Over the last few weeks, Embarcadero has started to publicly unveil a significant amount of information on the coming 64-bit Delphi compiler. Here I don't want to list the expected features of that compiler, but only suggest a few coding styles you can start to implement today, to get ready for porting of your code to 64 bit in the future.

Overall, the key difference will be that while all pointer types (pointers, object references, string references, dynamic array references, and so on) will change from 32 bit to 64 bit, some of the native numeric types (most notably, Integer) will remain 32 bit. So while in the past you could cast Integers to pointers, this won't work when compiling for a 64 bit target.

So here is the beginning of a compilation I plan extending in the future. I have tested this code on Delphi XE, using the 32 bit compiler. I think it will work, but certainly don't know for sure, since I haven't tried it in a 64 bit compiler. My guess is just as good as your guess!

1. Integer to NativeInt

Every time in your code there is a cast of a pointer or object reference to the Integer type, replace it with a cast to NativeInt. For example the following code saves the reference to an object in the Tag property (which according to Allen Bauer has been changed to NativeInt).

// classic code
Button1.Tag := Integer (Label1);

// portable code
Button1.Tag := NativeInt (Label1);


LParam is also a type

In a very similar way, pointers passed in Windows messages change their size. Actually, Windows messages change their size, with the wParam (originally a 16-bit word, later a 32-bit long) remaining 32 bit and the lParam (always 32-bit) extending to 64 bit. Although you can use the same NativeInt type, it is considered safer to cast pointer values for Windows messages using the LParam data type. This guarantees the maximum compatibility for any future (and past) version of Windows.
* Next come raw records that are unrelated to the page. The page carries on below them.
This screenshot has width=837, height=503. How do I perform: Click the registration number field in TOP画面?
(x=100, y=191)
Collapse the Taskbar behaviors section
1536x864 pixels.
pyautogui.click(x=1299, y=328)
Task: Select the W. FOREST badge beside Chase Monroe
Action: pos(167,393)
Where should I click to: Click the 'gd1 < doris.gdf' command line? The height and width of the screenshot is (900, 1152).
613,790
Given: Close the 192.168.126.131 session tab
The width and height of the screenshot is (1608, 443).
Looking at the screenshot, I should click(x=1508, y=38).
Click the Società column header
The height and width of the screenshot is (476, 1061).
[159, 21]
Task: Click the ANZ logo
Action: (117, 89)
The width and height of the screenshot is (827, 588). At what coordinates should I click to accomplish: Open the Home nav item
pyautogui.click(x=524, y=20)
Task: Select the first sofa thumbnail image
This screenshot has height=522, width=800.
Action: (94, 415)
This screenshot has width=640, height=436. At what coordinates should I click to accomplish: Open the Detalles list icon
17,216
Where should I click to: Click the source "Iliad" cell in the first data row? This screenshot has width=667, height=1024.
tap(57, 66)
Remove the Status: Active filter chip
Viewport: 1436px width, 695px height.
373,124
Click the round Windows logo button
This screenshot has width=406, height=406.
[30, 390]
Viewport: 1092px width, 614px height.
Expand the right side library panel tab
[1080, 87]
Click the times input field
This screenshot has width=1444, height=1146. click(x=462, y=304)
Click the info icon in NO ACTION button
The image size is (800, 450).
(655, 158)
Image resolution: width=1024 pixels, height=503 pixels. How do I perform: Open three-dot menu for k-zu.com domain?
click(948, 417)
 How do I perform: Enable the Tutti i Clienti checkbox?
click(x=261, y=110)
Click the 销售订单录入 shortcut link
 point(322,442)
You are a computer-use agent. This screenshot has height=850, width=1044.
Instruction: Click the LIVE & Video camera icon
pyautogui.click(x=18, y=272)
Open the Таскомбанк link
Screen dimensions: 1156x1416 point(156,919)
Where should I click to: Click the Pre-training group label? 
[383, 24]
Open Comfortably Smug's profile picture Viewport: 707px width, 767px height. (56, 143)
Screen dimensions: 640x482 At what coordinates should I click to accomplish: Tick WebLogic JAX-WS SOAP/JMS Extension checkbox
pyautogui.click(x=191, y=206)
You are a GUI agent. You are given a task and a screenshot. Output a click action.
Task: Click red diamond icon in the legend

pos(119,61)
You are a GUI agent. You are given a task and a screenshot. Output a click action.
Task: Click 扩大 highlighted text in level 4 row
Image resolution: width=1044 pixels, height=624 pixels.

So for passing an object pointer within an application you can change your code as follows:

// classic code
PostMessage (Handle, WM_APP, 0, Integer (Button2));

// portable code
PostMessage (Handle, WM_APP, 0, LParam (Button2));

Avoid the Double Somersault

That's all for this first blog post on 64 bit migration. More will come. The best way to get ready for 64-bit Delphi is to migrate to Delphi XE, particularly if you still haven't moved at least to Delphi 2009. You certainly don't want to migrate to Unicode and 64-bit all at once, doing a double somersault which could break your back! The 64 bit migration seems to be easier than the Unicode migration, but could still be far from trivial if you have a lot of code. And there will be other issues: again, this is only a starting point for a series of blog posts.